2009-04-24 23:12:54 | 江戸近郊の旅・嘉陵紀行
 文政四年八月十一日(1821年9月7日)。この日のことを、嘉陵は次のように書いている。本日は一周忌のため、女官が使いとして上野に御花を捧げに行き、また、元のお付の者も数多くお参りに行っている。利顕、自分、そして直温は、奥の御仏間にて心ばかりの御花を捧げた。近頃は、あれこれ考えることもあり、辛くやりきれぬ思いもある。今日のように殊更に残暑の耐えがたい時は、いかに過ごそうかと、老いの身を扱いかねてもいるが、そんな事を知る人もいない。過日、いま評判になっている何某と、ここの屋敷を預かる近藤某、それに御庭のことを仕事にしている坂間某たちが、我が家の周りを見回り、何か企てていたようだったが、家の南側の空き地を全て菜園にするということで、見積もりをしていたらしい。本日、菜園にする場所の木や草を取り除こうという事になったが、余りに急なことで大騒ぎになり、植えておいた草や木を引き抜いて他所に持って行ったり、切り倒して薪にするなど、騒然としている。萩や薄など、わざわざ植えておいたものを、取り除かせたのだが、ちょうど、萩の花は咲き始め、薄も少し穂が出たばかり、藤袴もほころびかかり、紫苑も匂うばかりである。やむを得ず根こそぎにして移植してはみたが、残暑が殊に強く多くは萎びてしまっている。この庭には桜や山吹もあったのだが、この頃の日照りで、どれも枯れている。こんなことになるとは知らずに、枯れてしまったのかと思うと哀れでもある。数年来、木や草を植え置いて、春や秋に飽きもせずに歌を詠んできたのだが、それも無意味だった気もして、昔の人の言葉も思い出され、むなしくもなる。

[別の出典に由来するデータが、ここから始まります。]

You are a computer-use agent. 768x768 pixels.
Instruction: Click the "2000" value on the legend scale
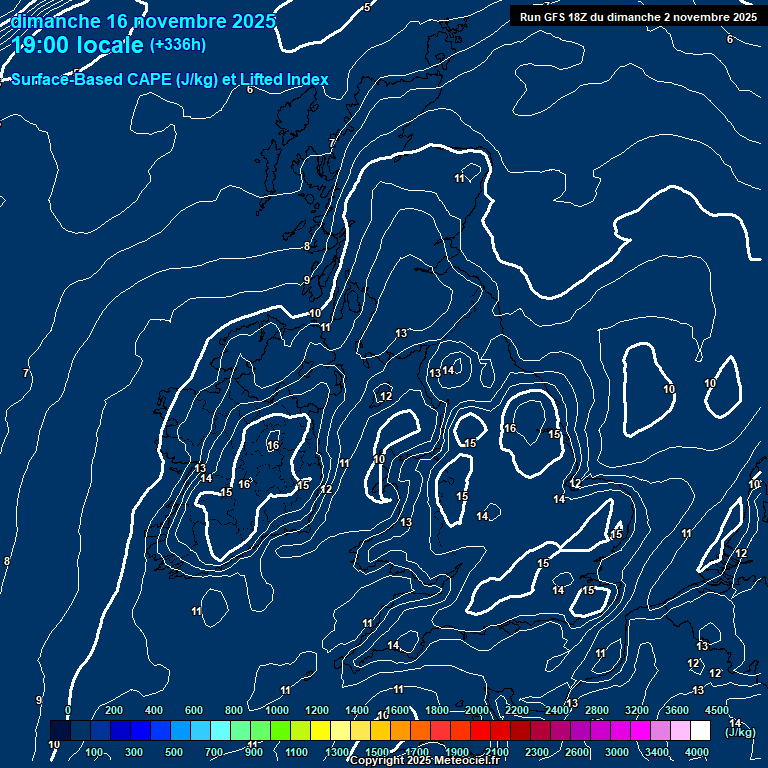[x=477, y=710]
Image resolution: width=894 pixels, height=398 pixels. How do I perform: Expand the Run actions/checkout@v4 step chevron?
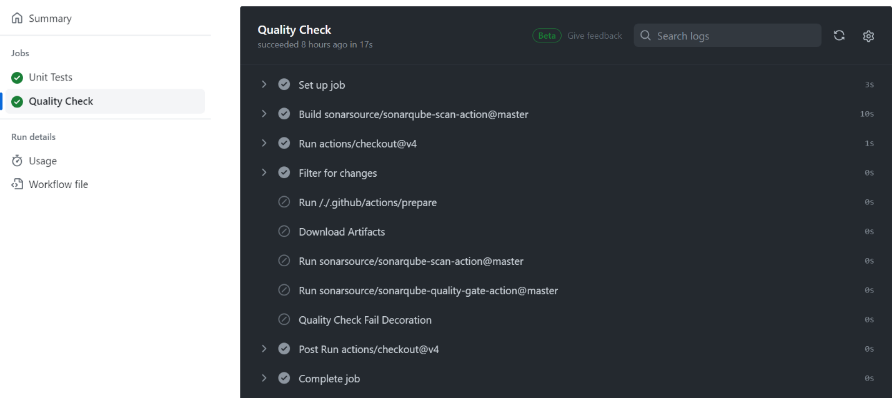tap(263, 143)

 この日が誰の一周忌であるかは明記されていないが、「徳川実紀」の文政三年八月二十二日の記事に、伏見宮貞建親王の姫宮で重好卿(徳川清水家初代重好)の簾中(妻)となった田鶴宮(貞子女王)が亡くなったとあるので、田鶴宮の一周忌であったと考えられる。徳川清水家の御広敷用人であった嘉陵は、殊のほか思いが深かったに違いない。それだけでは無い。嘉陵が折角植えて置いた草木も、菜園のために植え替えざるを得なくなり、それも枯れ始めている有様である。嘉稜は、このまま家に居ても、ますます憂鬱になるばかりと思い、州崎の海辺でも見に行こうかと家を出ている。

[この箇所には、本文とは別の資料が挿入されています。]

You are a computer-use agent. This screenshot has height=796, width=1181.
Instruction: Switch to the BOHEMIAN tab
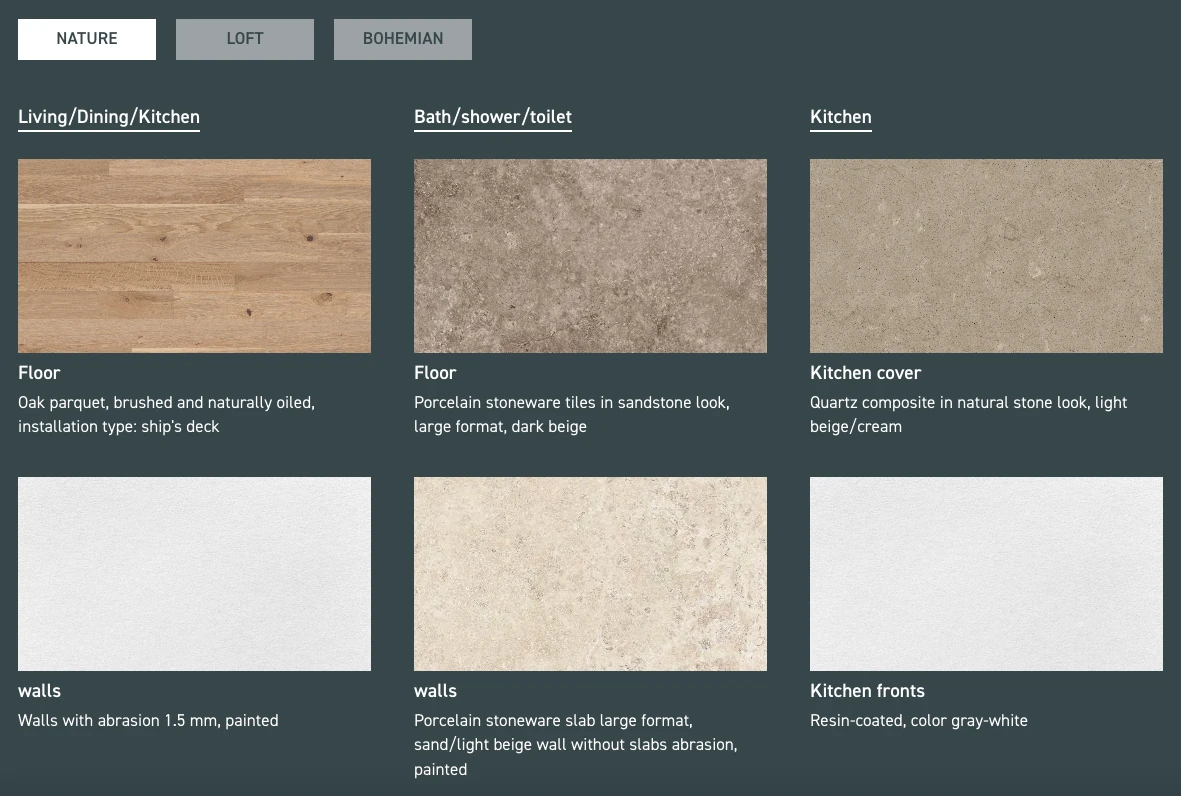pyautogui.click(x=402, y=39)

 嘉陵は海辺に行く前に、深川の永代寺を参詣するが、地蔵尊を拝み終えたところで、海を見ても心は晴れないと思い直し、六地蔵を巡拝することに目的を変えている。江戸六地蔵とは、地蔵坊正元の発願で、江戸の出入り口六箇所に設けた地蔵菩薩のことであり、次の六ヶ所を指す。この六ヶ所を巡拝するのが、江戸六地蔵参りであるが、順番通りに回る必要はなく、嘉陵も、永代寺を皮切りに、参拝しやすい順番で回っている。

 ①品川寺:東海道に対して設置。品川区南品川3。
 ②東禅寺:奥州街道に対して設置。台東区東浅草2。
 ③太宗寺:甲州街道に対して設置。新宿区新宿2。
 ④真性寺:中山道に対して設置。豊島区巣鴨3。
 ⑤霊巌寺:水戸街道に対して設置。江東区白河1。
 ⑥永代寺:佐倉道に対して設置。江東区富岡1。地蔵は現在無し。

 嘉陵が最初に参詣した永代寺は、明治になって廃寺となり、地蔵尊も消滅している。現在は吉祥院が名前を引き継いでおり、深川不動の門前に永代寺として存続している。さて、永代寺を出た嘉陵は、次に霊巌寺(江東区白河1)に行き地蔵尊(写真)を参拝している。